A ONU aprovou um voto condenando o desrespeito aos direitos humanos da Coreia do Norte horas após o anúncio da morte do líder do país, Kim Jong-il, pelo inferno que ele proporcionou à Coreia do Norte, com o assassinato de milhares, se não milhões de pessoas, cuja economia foi devastada por décadas sob o "desgoverno" de Kim Jong-il.

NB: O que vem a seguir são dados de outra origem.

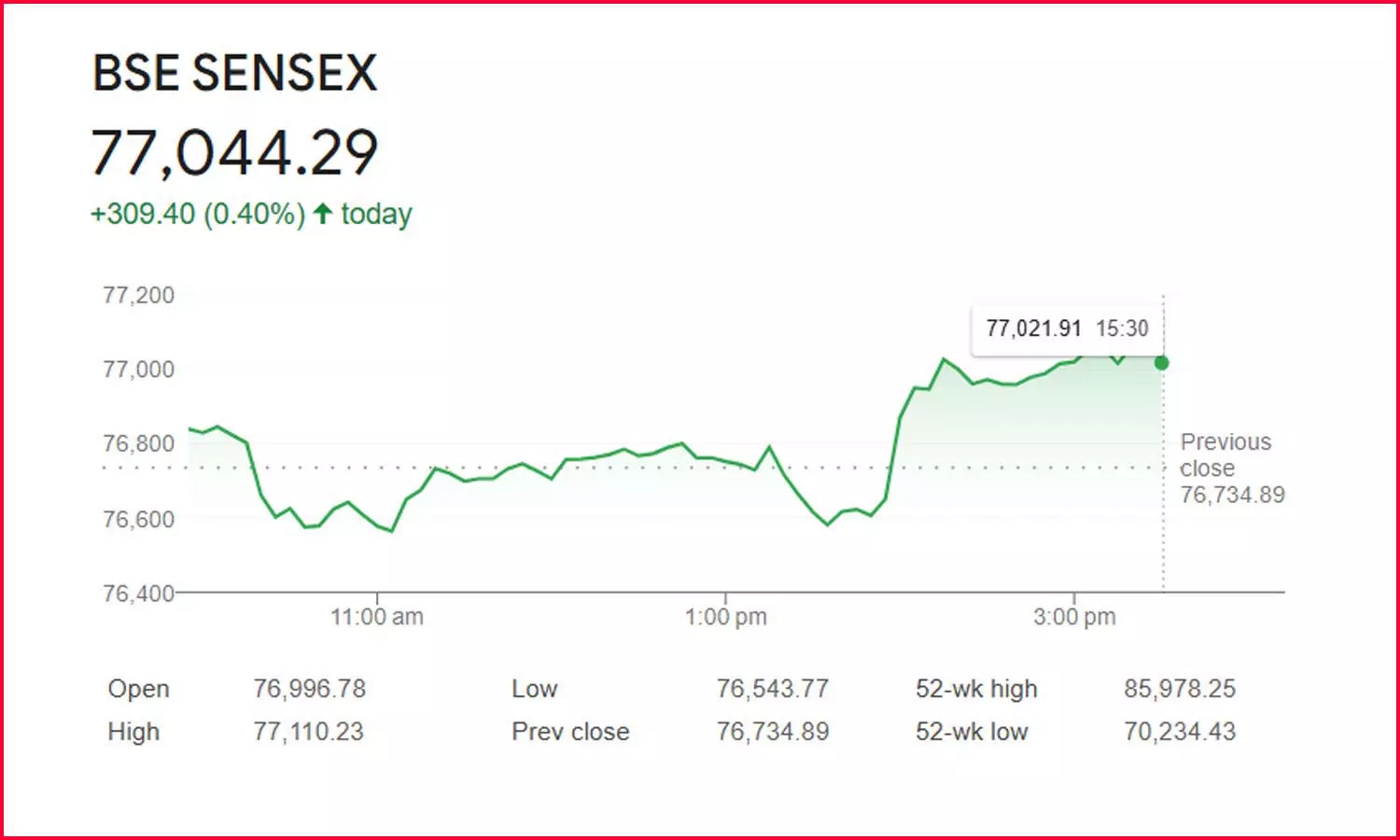Viewport: 1400px width, 840px height.
Task: Click the Previous close 76,734.89 chart label
Action: pos(1231,469)
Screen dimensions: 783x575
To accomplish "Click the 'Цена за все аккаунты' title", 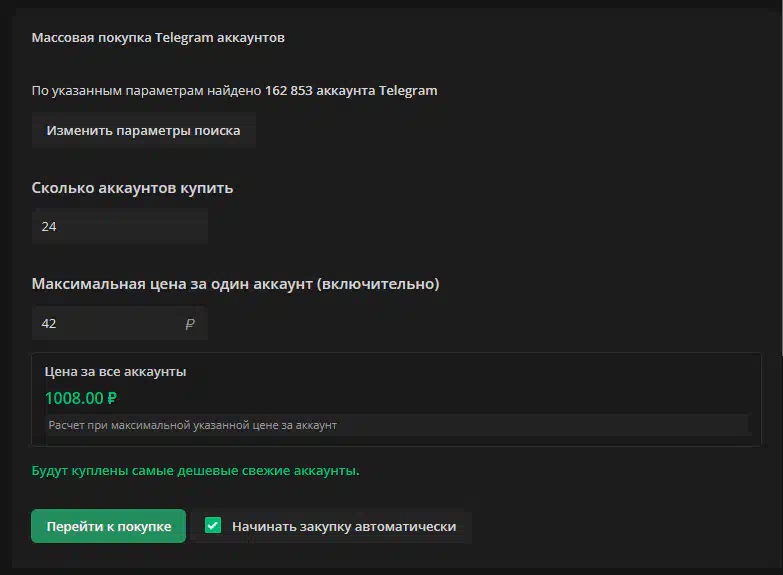I will point(115,371).
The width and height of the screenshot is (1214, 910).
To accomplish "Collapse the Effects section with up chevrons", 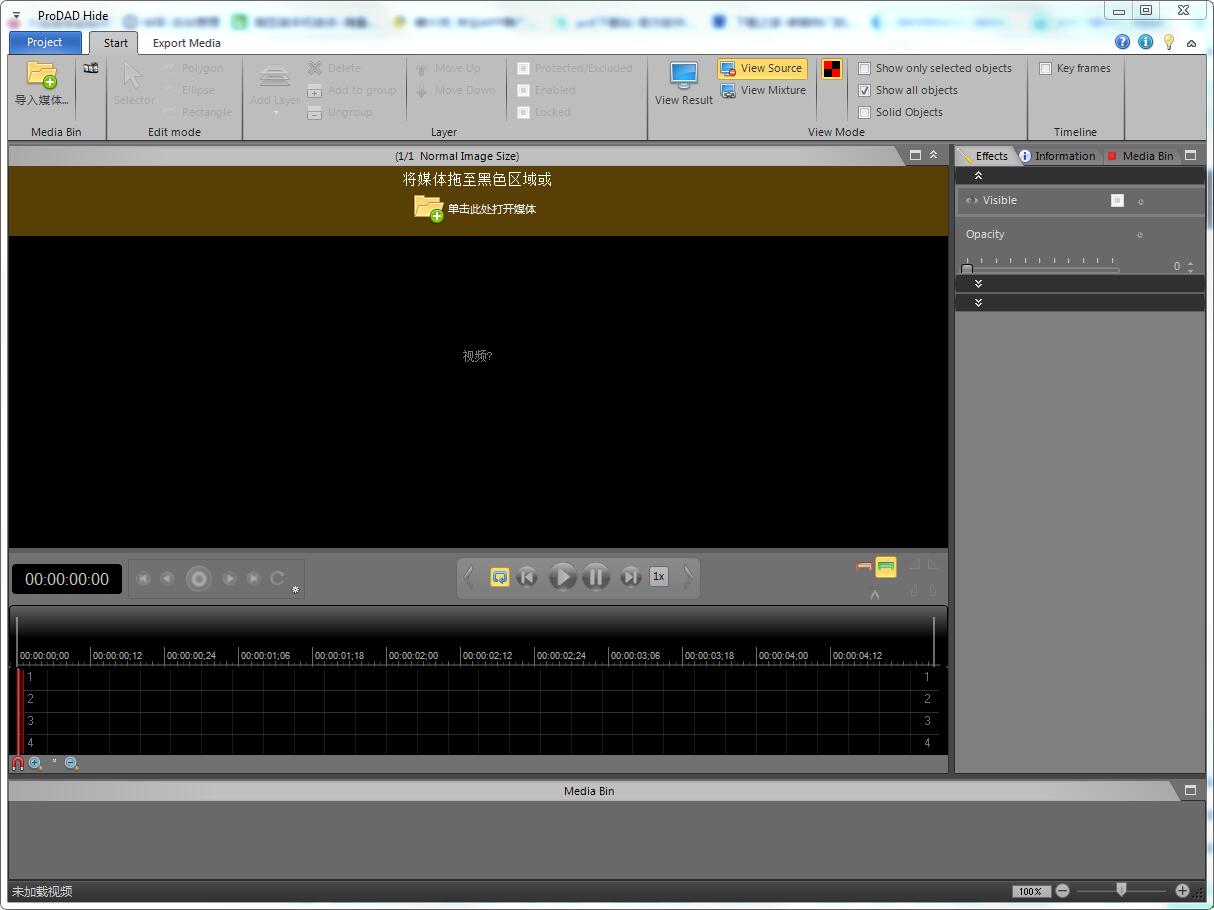I will click(978, 175).
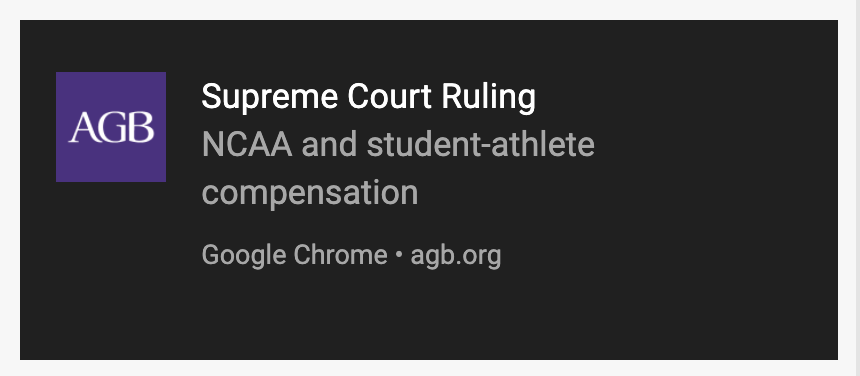This screenshot has height=376, width=860.
Task: Open the agb.org domain text
Action: pos(456,256)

A China, aliada da Coreia do Norte, estava entre os países contrários à resolução. A medida, que é adotada anualmente pela Assembleia Geral, manifesta "uma preocupação muito grave" com a "tortura" e as "condições desumanas de prisão, de execuções públicas e de detenções extrajudiciais e arbitrárias" na Coreia do Norte. Não houve debate sobre a resolução que já foi adotada pela Comissão de Direitos Humanos da Assembleia Geral. Estima-se que na década de 1990, sob o comando de Kim Jong-il, cerca de 1 milhão de norte-coreanos tenham morrido de fome. Mesmo em anos de safras boas, o Estado é incapaz de alimentar seus 25 milhões de habitantes.
E quem assume essa ditadura é Kim Jong-un, filho do falecido ditador, que vai assumir esse país totalmente destruído pela opressão e desigualdade. É triste a realidade da Coreia do Norte, devastada pela sua repressão à liberdade de expressão, a qual Kim Jong-il condenava toda a oposição que se manifestasse. Agora, só veremos os "interessados" em possíveis "alianças" com a Coreia do Norte, já que, nessa segunda feira, a secretária de Estado americana Hillary Clinton diz estar "preocupada com o bem-estar da população norte coreana". E que venham os hipócritas!